An integrated platform takes the opposite position. You accept one vendor's product for each function, and in return the data is already joined. For a network, that join is usually the thing that was hurting, so the platform model tends to win on total effort even when an individual point tool looks stronger in a demo. For a fuller treatment of this trade-off, see integrated suite vs point solutions.
How Cohiva fits
Cohiva is built for the multi-site case from the start. Its products share one identity and one data layer, so the joins that trip up a stack of tools are structural rather than something you maintain.
- Complex manages aquatic and leisure facilities across venues: classes, memberships, point of sale, bookings and access control, with reporting that rolls up and drills down.
- Culture is the HRIS for shift-based, multi-location workforces, covering onboarding, rostering, leave, timesheets and payroll export.
- Crunch handles finance for the network, including multi-entity consolidation and a real-time 13-week cash forecast.
- Control manages assets, work orders and preventive maintenance across sites, and posts depreciation to the ledger.
Because these sit on one platform, transaction data flows from Complex into Crunch, and staff records flow from Culture into Complex, without connectors to maintain. For the underlying model, read one platform, one data layer.
Questions to put to a vendor
A demo is designed to show software at its best on the vendor's terms.
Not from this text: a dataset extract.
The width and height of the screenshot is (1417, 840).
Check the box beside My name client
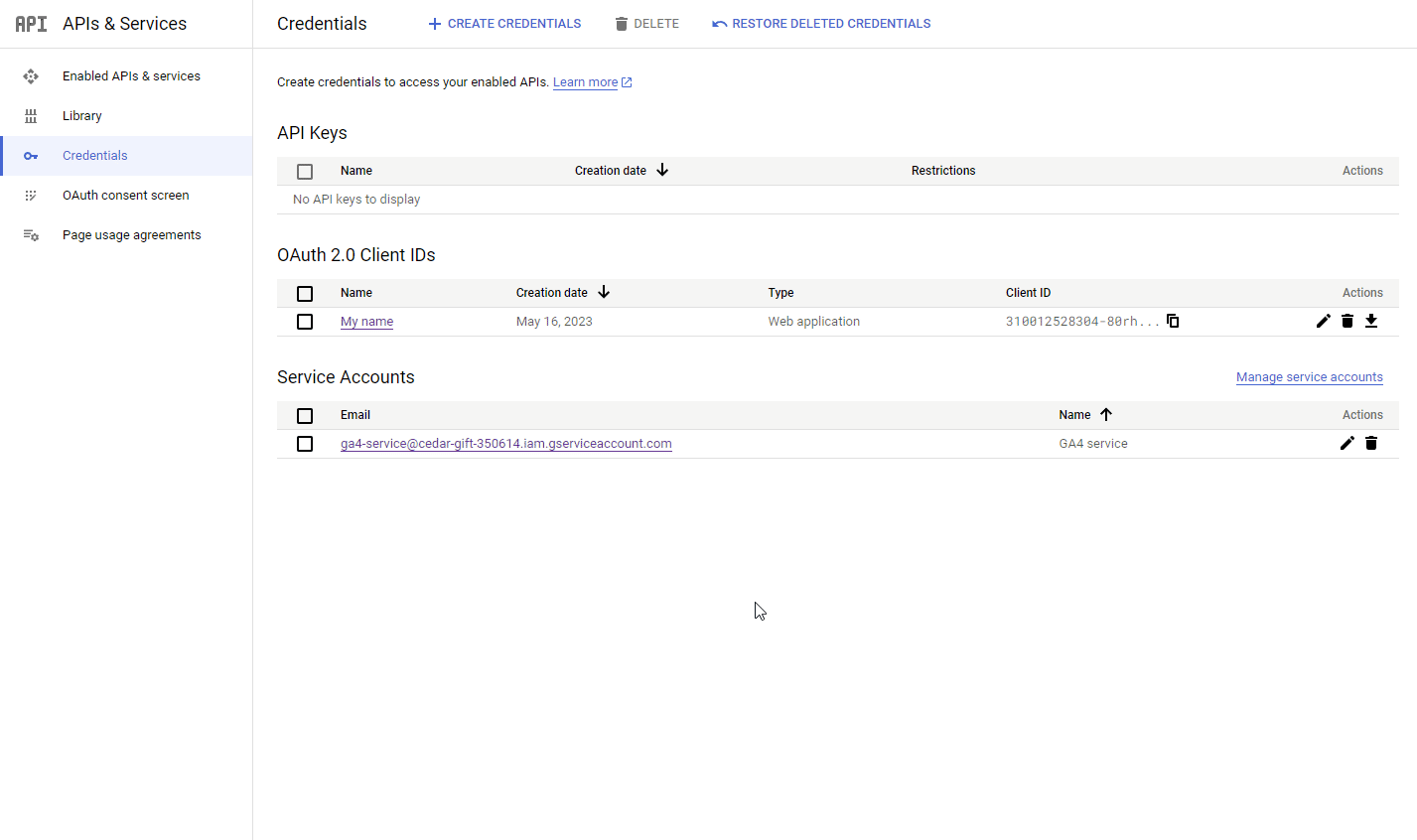pos(305,321)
To evaluate for a multi-site operation, change the terms and bring your own scenario. A handful of questions tend to separate genuine integration from a connected-apps story.
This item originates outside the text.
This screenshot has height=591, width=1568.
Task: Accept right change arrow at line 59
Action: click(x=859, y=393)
- Show me one real event, recorded once, appearing in every function that needs it, without anyone exporting or re-keying it.
- Show me a head-office report that rolls up across all sites and drills into one, from live data rather than a nightly export.
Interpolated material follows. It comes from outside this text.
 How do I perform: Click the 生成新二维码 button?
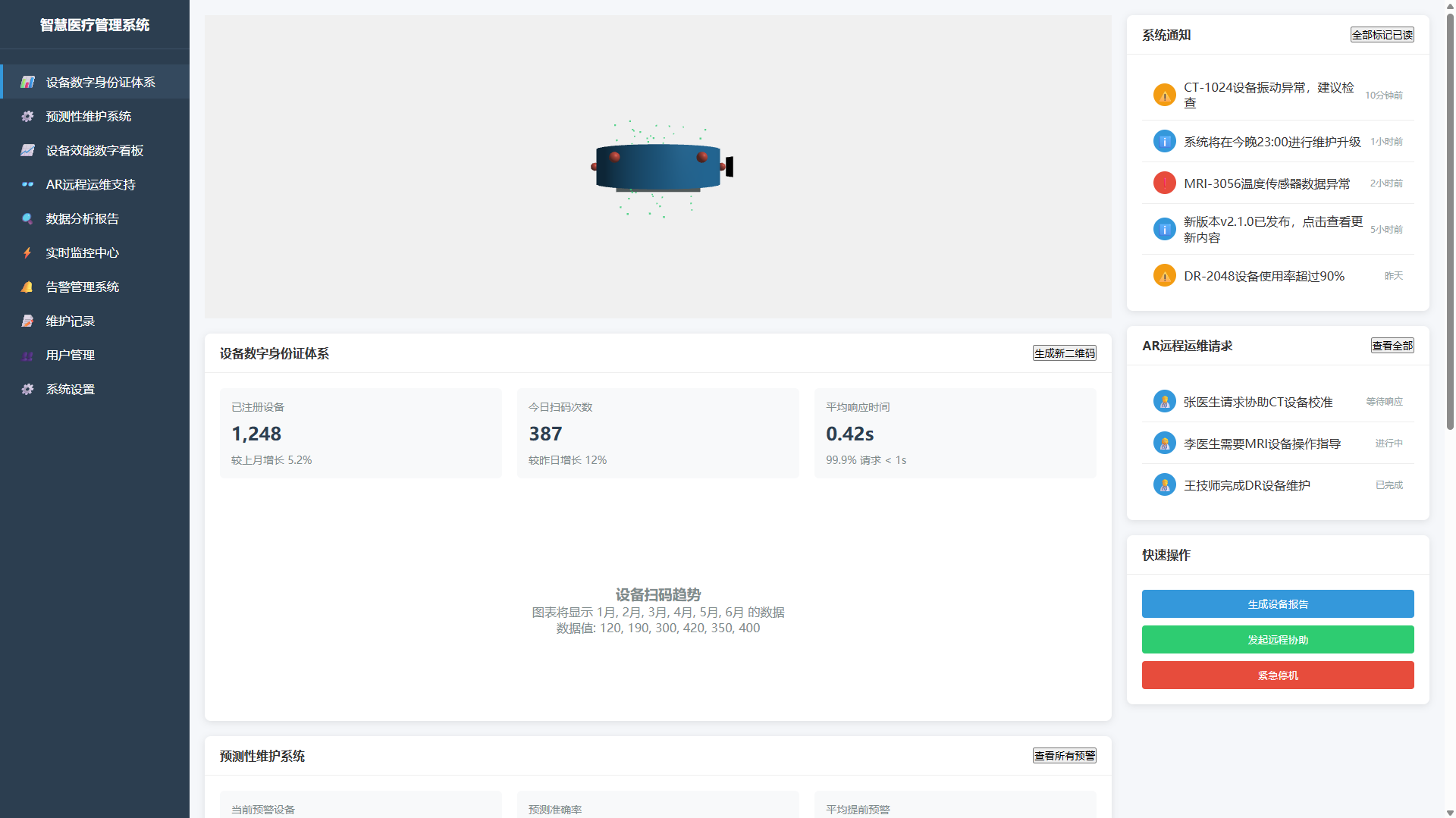[x=1064, y=353]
- Show me how a new staff member is provisioned across the platform, and how access is removed when they leave.
- Tell me what I would still reconcile by hand after go-live, and how often.
- Tell me what happens to the join when one part of the system is updated.
The answers reveal whether the data is shared structurally or stitched together. If the response to the first question involves a connector, a sync window or an export, you are looking at integrated apps, and you will own the joins.
Plan for change, not only today
Software outlives the requirement it was bought for. The network you run in three years will have more sites, possibly more entities, and almost certainly more cross-function reporting than it does today. Software that fits the current shape but cannot grow with it becomes the constraint.
Favour a model where adding a site or a function is configuration rather than a new integration project. With an integrated platform, growth lands on a data layer that already exists, so the marginal cost of the next site falls. With a stack of point tools, every addition multiplies the joins, so the marginal cost rises. Over the life of the software, that difference compounds. For a fuller treatment, read integrated suite vs point solutions.
Matching the platform to your operation
The cleanest way to evaluate is by your own vertical. If you run pools, start with solutions for aquatic centres. If you operate gyms or health clubs, see solutions for health clubs. Councils and recreation providers can look at solutions for councils and recreation, and franchise networks at solutions for franchises.
Run your evaluation against a real event and a real head-office question, check the joins rather than the feature counts, and you will see quickly whether a platform fits the way your network actually works.